US diplomats were in the region pushing for ceasefires in both Lebanon and Gaza, hoping to wind down the wars in the Middle East as the Biden administration enters its final months.
Pressure has been building ahead of the US election on Tuesday.
In northern Gaza, Israeli forces struck one of the last functioning hospitals, according to the World Health Organisation, destroying much-needed supplies the UN agency had delivered to the facility.
Projectiles from Lebanon crashed into an agricultural area in Metula, Israel's northernmost town, killing four foreign workers and an Israeli farmer, local officials said Thursday.
Hours later, the Israeli military reported another volley of some 25 rockets from Lebanon, striking an olive grove in a suburb of the northern Israeli port city of Haifa.
That strike killed a 30-year-old man and 60-year-old woman while wounding two others, said Magen David Adom, Israel's main emergency medical organisation.
Both Hezbollah and Hamas are backed by Iran, Israel's regional adversary.
Hezbollah did not immediately claim responsibility for Thursday's rocket fire. Israel's military said 90 projectiles were fired from Lebanon on Thursday.
Hezbollah has been firing thousands of rockets, drones and missiles into Israel ?and drawing fierce Israeli retaliatory strikes ? over the past year since Hamas' October 7, 2023, attack out of the Gaza Strip triggered Israel's devastating war in the Palestinian enclave.
Israeli strikes killed 24 people in Lebanon on Thursday, among them 13 people in the country's eastern Bekaa Valley, according to Lebanon's state-run National News agency, a day after Israel's military warned residents there to evacuate.
The warnings sent thousands of people fleeing and spread panic across the city, known for its colossal Roman ruins.
The Lebanese Health Ministry reported that in the last 24 hours Israeli bombardments killed 45 people and wounded 110 in various parts of the country.
Senior White House aides Brett McGurk and Amos Hochstein were in Israel on Thursday for talks with Prime Minister Benjamin Netanyahu and senior officials about the conflicts with Hamas and Hezbollah.

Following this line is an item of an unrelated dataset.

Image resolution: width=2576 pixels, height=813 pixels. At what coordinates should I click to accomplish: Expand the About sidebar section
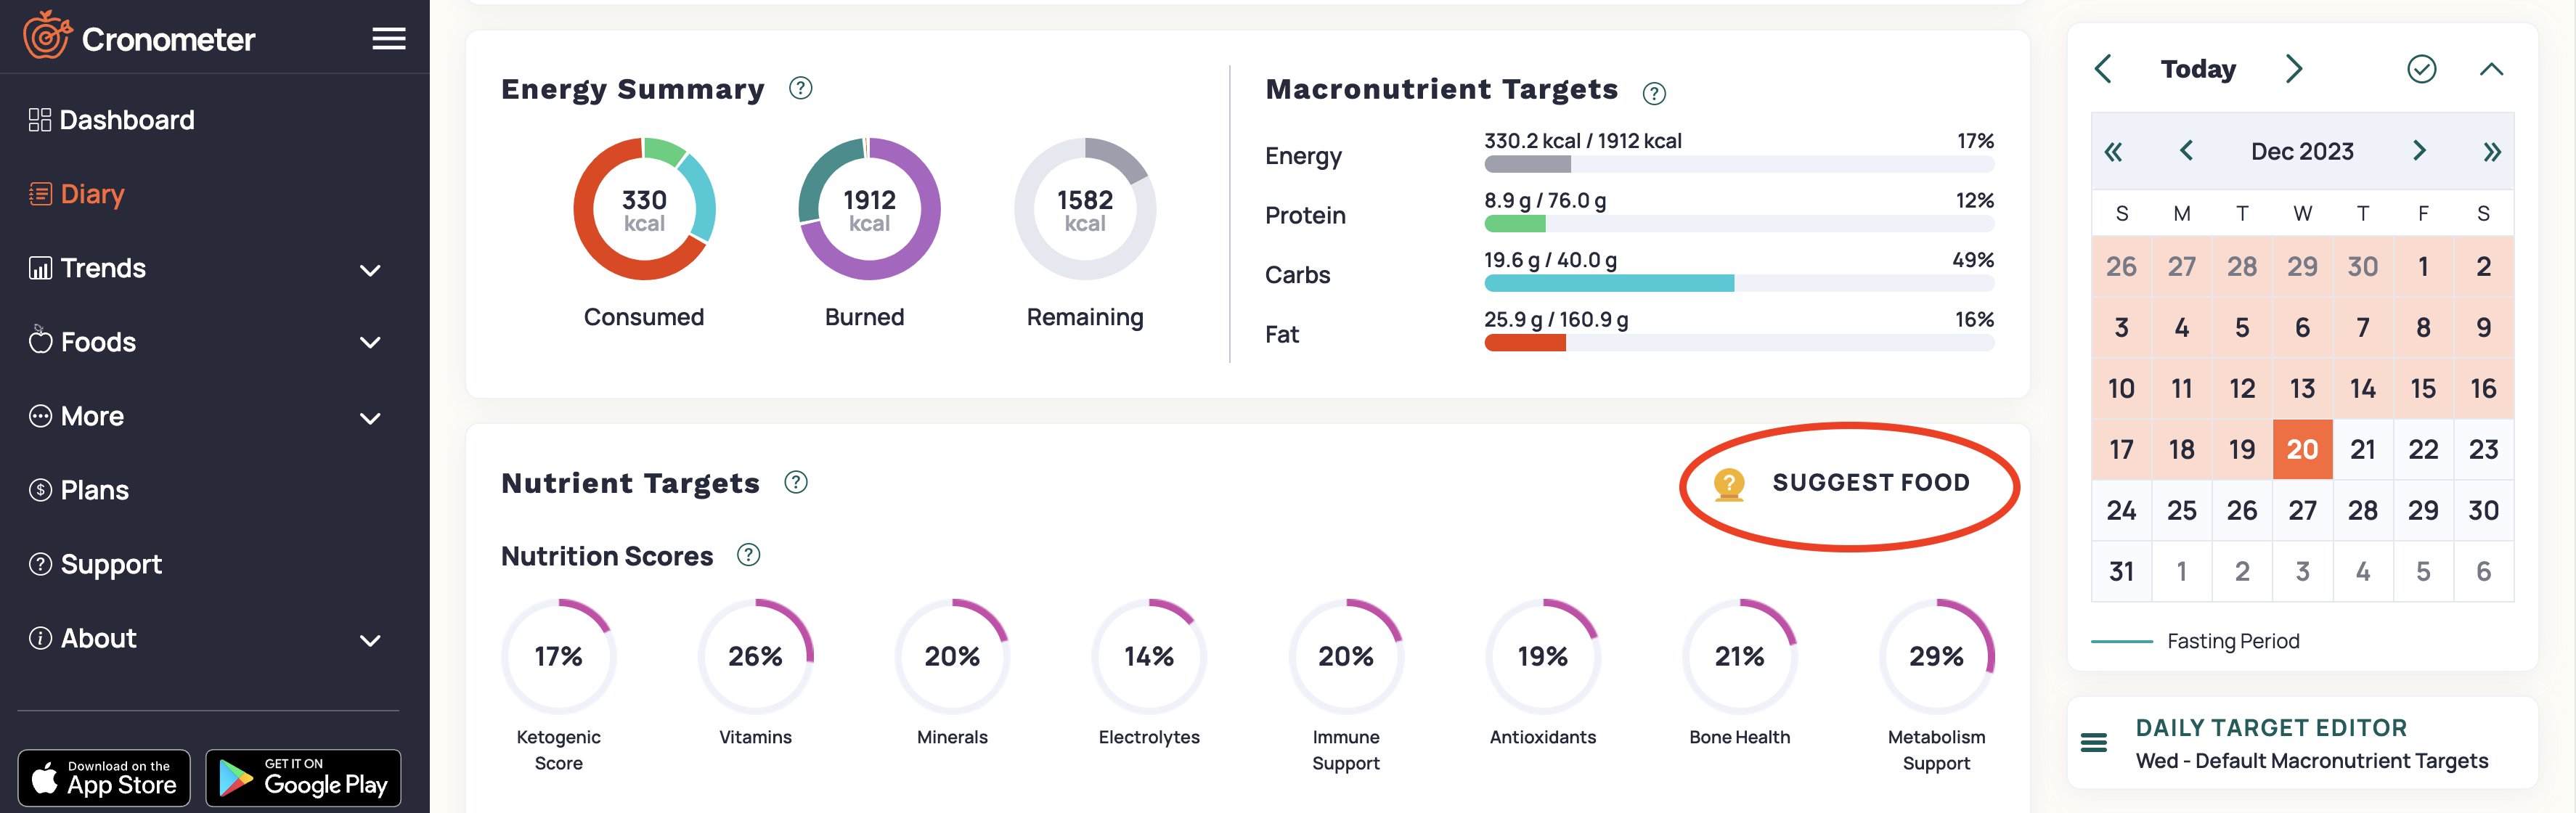370,640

The meetings focused on efforts to secure a ceasefire deal in Lebanon and to assess new proposals floated by mediators to free Israeli hostages being held in Gaza, according to a US official who spoke on condition of anonymity.
But with the US election on Tuesday, hopes for immediate progress appeared remote ? particularly in Gaza where Israel has come under criticism for not letting more humanitarian aid into the besieged north.

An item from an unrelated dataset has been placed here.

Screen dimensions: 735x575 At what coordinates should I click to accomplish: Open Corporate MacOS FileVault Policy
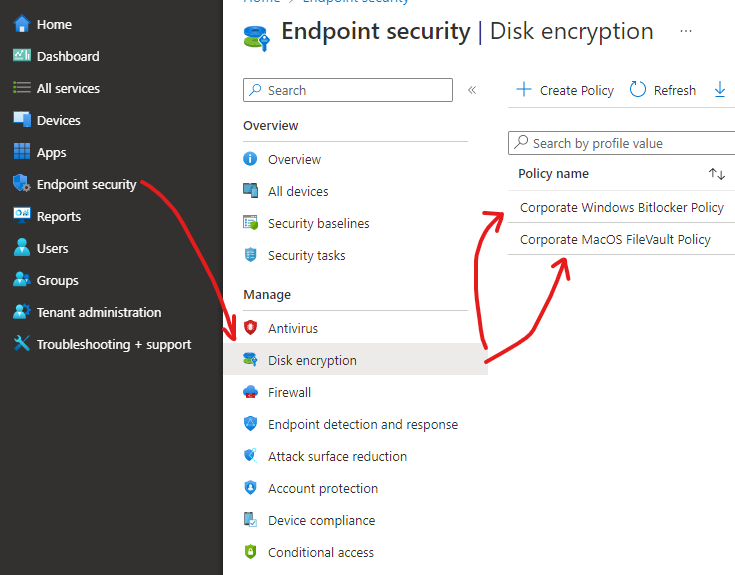tap(615, 239)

The death toll from more than a year of war in Gaza passed 43,000 earlier this week, Palestinian health officials reported.
The Awda Hospital in central Gaza said late on Thursday it had received 16 bodies of people killed by Israeli bombardment of two houses in Nuseirat refugee camp.

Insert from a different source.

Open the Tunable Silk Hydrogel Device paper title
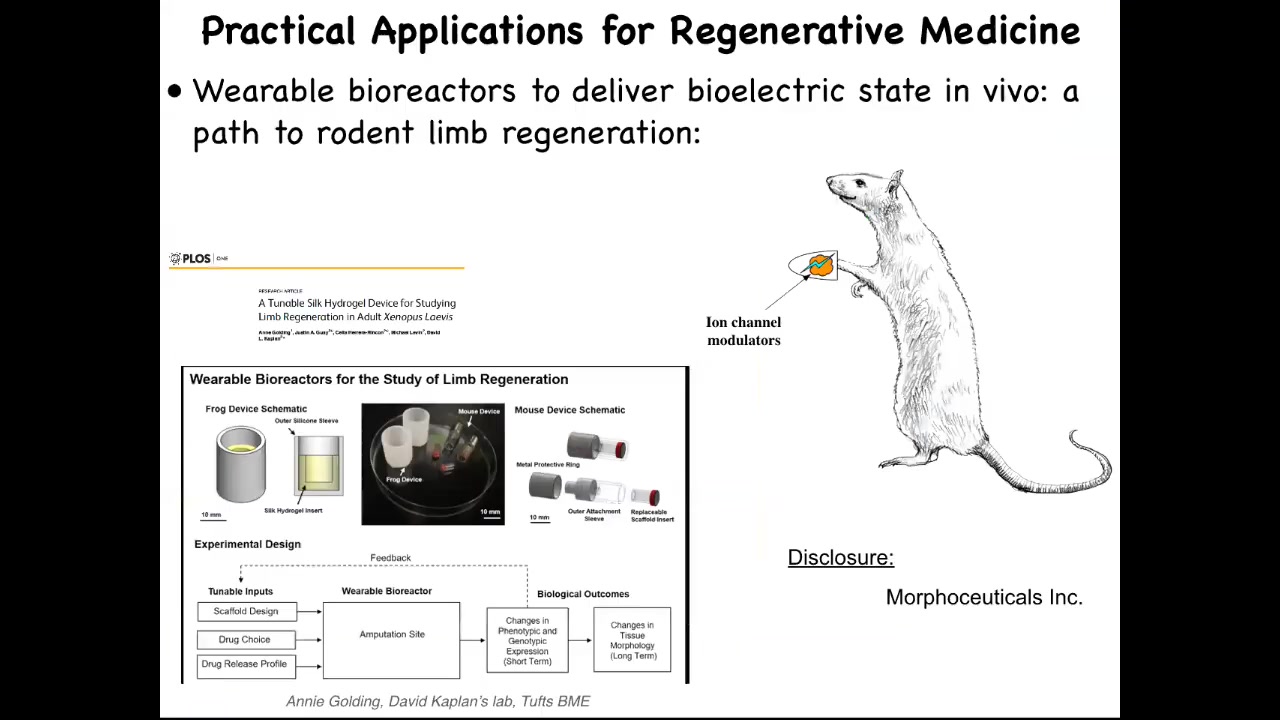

The hospital said more than 30 others, including a medic and two journalists, were wounded.
Over the past year, the broadening Israeli campaign in Lebanon against Hezbollah has killed 2865 people there, wounded over 13,000 and devastated Lebanese towns near the border.
Some 1.2 million people in Lebanon have been displaced since Israel escalated the conflict into a full-blown war in September, when it launched a wave of heavy airstrikes that killed Hezbollah's top leader, Hassan Nasrallah, and most of his deputies.
A year of Hezbollah rocket attacks have also forced 60,000 Israelis to evacuate from near the border.